The Darkest Hour(30)



“You’ve told me quite the story, Dorner,” I start.

His head shoots up. Confusion fills his big eyes. “Story? You think that I’ve been lying to you?”

“It’s possible.”

He takes the folder. “You have the proof in front of you. You have it right here.”

“These documents could’ve been doctored.”

“Why would anyone go to the trouble of that?”

“For safe passage to England.”

The last piece of his proper exterior begins to crack. “I risked my life leaving Germany. I committed treason coming to you, and you believe I did all this to travel to England?”

“There are spies everywhere.”

“I’m not a spy!” Anger twists his features, but he has enough resolve left to rein it in. “Why is that so difficult for you to believe?”

“You had a prestigious job in Germany. You had a long career ahead of you, yet you gave all of it up along with everything else that you knew.”

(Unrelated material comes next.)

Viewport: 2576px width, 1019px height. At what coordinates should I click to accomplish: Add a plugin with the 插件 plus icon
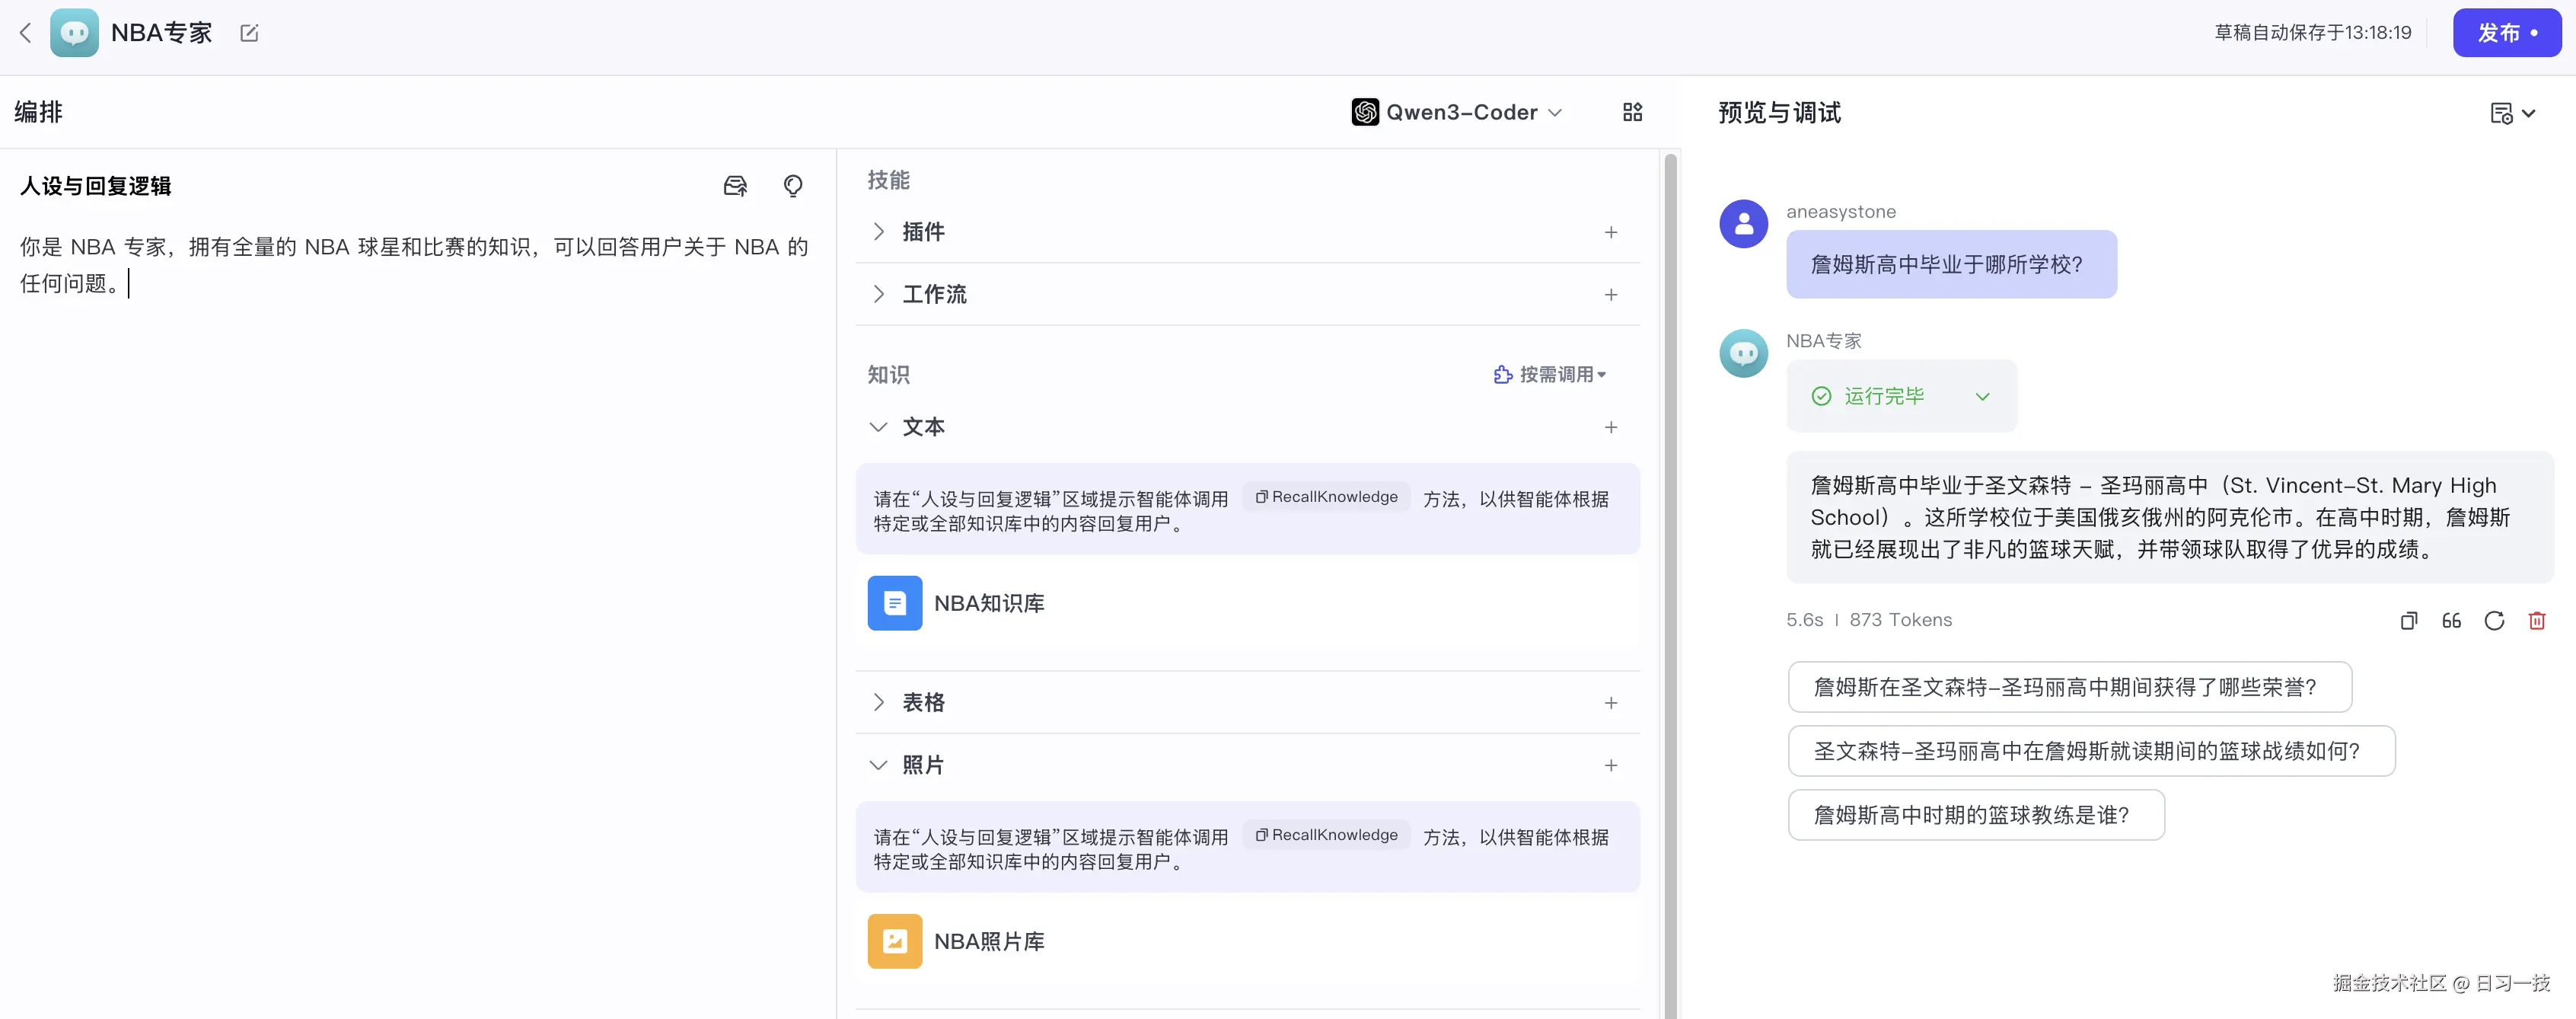pos(1611,232)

He goes quiet. Then, deliberately, he opens the folder and turns to the photo of the little girl. “Here is my reason. This is why I left.”

“Because of one patient?”

“For all of them.” He closes his eyes. “Though I’ll never forget her. She was ten years old. A Jehovah’s Witness. She never spoke or cried like the others, but every day she would look at the clock on the wall. For days I wondered what she was waiting for. Perhaps her family to come through the doors? But her parents and brother had already succumbed to the virus.” He clears the wobble from his voice. “Later I realized that she was waiting for death.”

Silence takes me by the throat. I think about what that little girl went through, from losing her family and then losing her own short life that had barely started. And for what? For the “crime” of her faith? I can’t help but think about Ruthie and what would’ve happened to her and her mother if they’d lived in France instead of America.

My hands knot into fists so tight that I lose all feeling in them. I did the same thing after Theo’s funeral, too. Maman had bought flowers and a tombstone, but we didn’t have a body to bury beneath it. That’s what the army told us. My brother was laid to rest in some grave in the Algerian desert, but I bet that little girl wasn’t even given that.

I turn my attention back to Dorner. All of his politeness has been stripped apart and replaced with the haunted man in front of me. Admittedly I’m glad to see him looking so miserable.

“I’ve seen the Zerfall patients with my own eyes,” he says, “and I’ve worked next to the scientists who developed the disease. If you have your doubts, then let me clear them.”

It’s the perfect answer, spoken with the right amount of gusto, but I know Major Harken wouldn’t fall for a pretty answer so easily.

“Tell me about the virus,” I say. “How did the Nazis create it?”

He wipes clean the lenses of his glasses. “They didn’t create the virus, per se. We don’t have the ability for that. What they did instead was send research teams to places throughout the world where deadly diseases sometimes occur. The Orient, for instance. The jungles of South America.”

I’m not quite sure where he’s leading me, and so I motion for him to go on.

“One team in particular discovered a disease that struck at the mouth of an African river. So in 1938 they built a facility there to observe it, and eventually they gathered enough research to bring three live patients to Europe for further study.”

A tingle washes down my spine. “The Nazis have been at work on this mission for years?”

“Since before the war started, at the Führer’s behest. He was the one who named the initiative Operation Zerfall.”

I grow cold all over. Leave it to Hitler to concoct something like this. It’s not enough that he has conquered half of Europe. He wants to bring everyone else to their knees as well.

“What are the symptoms of Zerfall?” I ask.

“A fever to begin with. It’s usually accompanied by a cough and sore throat.”

I jot down as much as I can in my memory. “What else?”

“There’s not much else. Not in the first phase.”

The pen in my mind comes to a hard stop. “What happens in the second phase?”

“That’s typically when the bleeding starts from the orifices, from the eyes and nose especially.”

I try to ignore the shudder rolling through me. It’s no wonder why the patients in the photographs looked so wracked with pain. I don’t even want to think about my next question, but I have to ask it. “And after that? The third phase?”

Dorner’s fingers tug at his shirt buttons again, and I know his answer can’t be good. “There isn’t a third phase. After the second phase sets in, a handful of patients may survive, but most will succumb to the disease.”

I sink back into my chair, and there’s no use hiding my horror. I don’t know much about diseases, but Zerfall sounds worse than the Spanish flu and the Black Death put together. Then a new question knocks at my thoughts. “If the virus is that contagious, why aren’t the Nazis afraid of contaminating their own forces?”

“Oh, they’re well aware of that.” He shifts his attention away from me and onto his muddy shoelace. “That’s why it has taken years to launch Zerfall. The disease is ready to spread, but our team couldn’t do that without risking the lives of German troops. So they had to develop a cure first.”